Cleaning up

THE best lessons in politics don’t come from text books or fellow politicians but from people.

When I was first elected to Cardiff City Council in 1991, I took my parents to the ceremony to install the Lord Mayor.

The event was held at the City Hall in the grand marble hall upstairs. It was the first time my mother had been inside.

I asked her what she thought, and looking around at the floors, pillars and high ceilings she said,
“Imagine if you had to clean all this”.

My mother worked as a school dinner lady, and later as an office cleaner.
It struck me that to be of any use in politics, you really needed to try to see the world through the eyes of a cleaner.
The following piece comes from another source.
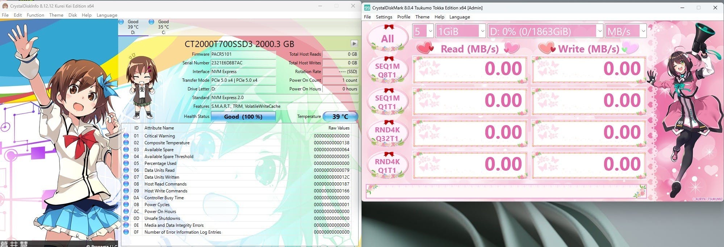Click the All benchmark button
The height and width of the screenshot is (247, 724).
pos(387,38)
It’s easy for many of us not to notice cleaners.
They work the most unsociable hours for low pay.
If you work in an office, they are also the ones who know everything that is going on.

Perhaps it is because they are nearly invisible that many cleaning contracts were privatised in the 1980s, and their pay and conditions cut even further.

Trying to cut cleaning contracts to the bone is a false economy, particularly in the NHS.

We see part of the legacy of that approach in the spread of the MRSA bug in hospitals.
Everyone now realises that poor standards of hygiene have helped the bug establish itself to such an extent that it is difficult to get rid of.

If Mrs Thatcher had had the imagination to see the world through the eyes of a cleaner, she would have known the consequences of downgrading the job.